• EXERCISE AIM: Write the data out again exactly and in full.

• Stored data:
═══

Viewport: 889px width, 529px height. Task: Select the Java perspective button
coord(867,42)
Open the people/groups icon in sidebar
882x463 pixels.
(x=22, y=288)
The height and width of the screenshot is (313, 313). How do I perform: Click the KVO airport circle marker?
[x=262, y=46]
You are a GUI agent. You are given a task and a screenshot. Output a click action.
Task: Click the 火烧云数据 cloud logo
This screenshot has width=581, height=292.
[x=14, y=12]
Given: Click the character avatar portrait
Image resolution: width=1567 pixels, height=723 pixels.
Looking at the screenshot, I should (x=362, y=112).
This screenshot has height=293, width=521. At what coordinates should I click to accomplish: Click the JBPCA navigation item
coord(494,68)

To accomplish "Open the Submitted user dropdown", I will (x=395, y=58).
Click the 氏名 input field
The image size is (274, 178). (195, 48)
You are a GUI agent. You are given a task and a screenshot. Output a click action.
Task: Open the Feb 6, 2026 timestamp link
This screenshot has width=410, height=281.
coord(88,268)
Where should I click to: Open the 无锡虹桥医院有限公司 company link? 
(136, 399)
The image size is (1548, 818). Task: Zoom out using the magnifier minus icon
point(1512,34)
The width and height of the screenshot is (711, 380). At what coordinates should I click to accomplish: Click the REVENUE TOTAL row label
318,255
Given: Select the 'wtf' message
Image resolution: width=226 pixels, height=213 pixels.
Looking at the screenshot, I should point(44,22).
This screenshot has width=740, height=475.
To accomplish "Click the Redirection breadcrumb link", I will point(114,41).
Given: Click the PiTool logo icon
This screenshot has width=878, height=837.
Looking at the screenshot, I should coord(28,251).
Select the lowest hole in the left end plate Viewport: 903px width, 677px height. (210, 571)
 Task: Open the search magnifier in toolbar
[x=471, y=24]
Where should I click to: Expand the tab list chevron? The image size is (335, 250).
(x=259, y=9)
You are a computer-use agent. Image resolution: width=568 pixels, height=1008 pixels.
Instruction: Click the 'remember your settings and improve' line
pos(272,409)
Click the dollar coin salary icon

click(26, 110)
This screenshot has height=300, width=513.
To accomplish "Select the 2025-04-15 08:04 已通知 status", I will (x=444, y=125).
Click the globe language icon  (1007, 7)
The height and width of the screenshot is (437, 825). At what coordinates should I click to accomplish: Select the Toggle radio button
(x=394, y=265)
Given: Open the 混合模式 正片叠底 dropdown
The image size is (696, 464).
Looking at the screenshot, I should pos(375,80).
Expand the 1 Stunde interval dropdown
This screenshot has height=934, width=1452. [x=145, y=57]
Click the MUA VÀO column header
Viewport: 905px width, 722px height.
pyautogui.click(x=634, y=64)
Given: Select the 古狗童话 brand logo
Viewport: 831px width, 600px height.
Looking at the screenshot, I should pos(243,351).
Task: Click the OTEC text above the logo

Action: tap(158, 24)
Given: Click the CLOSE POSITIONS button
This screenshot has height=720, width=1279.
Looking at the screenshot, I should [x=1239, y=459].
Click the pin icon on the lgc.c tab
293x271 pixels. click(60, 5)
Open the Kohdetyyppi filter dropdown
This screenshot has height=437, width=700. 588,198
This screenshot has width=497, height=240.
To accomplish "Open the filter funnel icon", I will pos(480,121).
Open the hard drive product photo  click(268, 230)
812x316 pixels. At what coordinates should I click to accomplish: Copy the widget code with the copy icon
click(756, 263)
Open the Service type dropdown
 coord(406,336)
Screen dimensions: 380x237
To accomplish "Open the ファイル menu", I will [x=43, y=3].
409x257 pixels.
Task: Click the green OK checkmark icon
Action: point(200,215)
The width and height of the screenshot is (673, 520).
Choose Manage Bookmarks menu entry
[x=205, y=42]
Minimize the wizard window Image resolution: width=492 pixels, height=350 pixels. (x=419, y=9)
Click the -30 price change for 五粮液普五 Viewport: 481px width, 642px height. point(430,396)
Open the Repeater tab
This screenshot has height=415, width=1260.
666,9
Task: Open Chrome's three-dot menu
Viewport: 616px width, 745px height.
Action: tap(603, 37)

═══

• RESPONSE BELOW:
Viewport: 889px width, 529px height. Task: Select the Java perspective button
coord(867,42)
Open the people/groups icon in sidebar
882x463 pixels.
(x=22, y=288)
The height and width of the screenshot is (313, 313). How do I perform: Click the KVO airport circle marker?
[x=262, y=46]
You are a GUI agent. You are given a task and a screenshot. Output a click action.
Task: Click the 火烧云数据 cloud logo
This screenshot has width=581, height=292.
[x=14, y=12]
Given: Click the character avatar portrait
Image resolution: width=1567 pixels, height=723 pixels.
Looking at the screenshot, I should (x=362, y=112).
This screenshot has height=293, width=521. At what coordinates should I click to accomplish: Click the JBPCA navigation item
coord(494,68)

To accomplish "Open the Submitted user dropdown", I will (x=395, y=58).
Click the 氏名 input field
The image size is (274, 178). (195, 48)
You are a GUI agent. You are given a task and a screenshot. Output a click action.
Task: Open the Feb 6, 2026 timestamp link
This screenshot has width=410, height=281.
coord(88,268)
Where should I click to: Open the 无锡虹桥医院有限公司 company link? 
(136, 399)
The image size is (1548, 818). Task: Zoom out using the magnifier minus icon
point(1512,34)
The width and height of the screenshot is (711, 380). At what coordinates should I click to accomplish: Click the REVENUE TOTAL row label
318,255
Given: Select the 'wtf' message
Image resolution: width=226 pixels, height=213 pixels.
Looking at the screenshot, I should point(44,22).
This screenshot has width=740, height=475.
To accomplish "Click the Redirection breadcrumb link", I will point(114,41).
Given: Click the PiTool logo icon
This screenshot has width=878, height=837.
Looking at the screenshot, I should coord(28,251).
Select the lowest hole in the left end plate Viewport: 903px width, 677px height. (210, 571)
 Task: Open the search magnifier in toolbar
[x=471, y=24]
Where should I click to: Expand the tab list chevron? The image size is (335, 250).
(x=259, y=9)
You are a computer-use agent. Image resolution: width=568 pixels, height=1008 pixels.
Instruction: Click the 'remember your settings and improve' line
pos(272,409)
Click the dollar coin salary icon

click(26, 110)
This screenshot has height=300, width=513.
To accomplish "Select the 2025-04-15 08:04 已通知 status", I will (x=444, y=125).
Click the globe language icon  (1007, 7)
The height and width of the screenshot is (437, 825). At what coordinates should I click to accomplish: Select the Toggle radio button
(x=394, y=265)
Given: Open the 混合模式 正片叠底 dropdown
The image size is (696, 464).
Looking at the screenshot, I should pos(375,80).
Expand the 1 Stunde interval dropdown
This screenshot has height=934, width=1452. [x=145, y=57]
Click the MUA VÀO column header
Viewport: 905px width, 722px height.
pyautogui.click(x=634, y=64)
Given: Select the 古狗童话 brand logo
Viewport: 831px width, 600px height.
Looking at the screenshot, I should pos(243,351).
Task: Click the OTEC text above the logo

Action: tap(158, 24)
Given: Click the CLOSE POSITIONS button
This screenshot has height=720, width=1279.
Looking at the screenshot, I should [x=1239, y=459].
Click the pin icon on the lgc.c tab
293x271 pixels. click(60, 5)
Open the Kohdetyyppi filter dropdown
This screenshot has height=437, width=700. 588,198
This screenshot has width=497, height=240.
To accomplish "Open the filter funnel icon", I will pos(480,121).
Open the hard drive product photo  click(268, 230)
812x316 pixels. At what coordinates should I click to accomplish: Copy the widget code with the copy icon
click(756, 263)
Open the Service type dropdown
 coord(406,336)
Screen dimensions: 380x237
To accomplish "Open the ファイル menu", I will [x=43, y=3].
409x257 pixels.
Task: Click the green OK checkmark icon
Action: point(200,215)
The width and height of the screenshot is (673, 520).
Choose Manage Bookmarks menu entry
[x=205, y=42]
Minimize the wizard window Image resolution: width=492 pixels, height=350 pixels. (x=419, y=9)
Click the -30 price change for 五粮液普五 Viewport: 481px width, 642px height. point(430,396)
Open the Repeater tab
This screenshot has height=415, width=1260.
666,9
Task: Open Chrome's three-dot menu
Viewport: 616px width, 745px height.
Action: tap(603, 37)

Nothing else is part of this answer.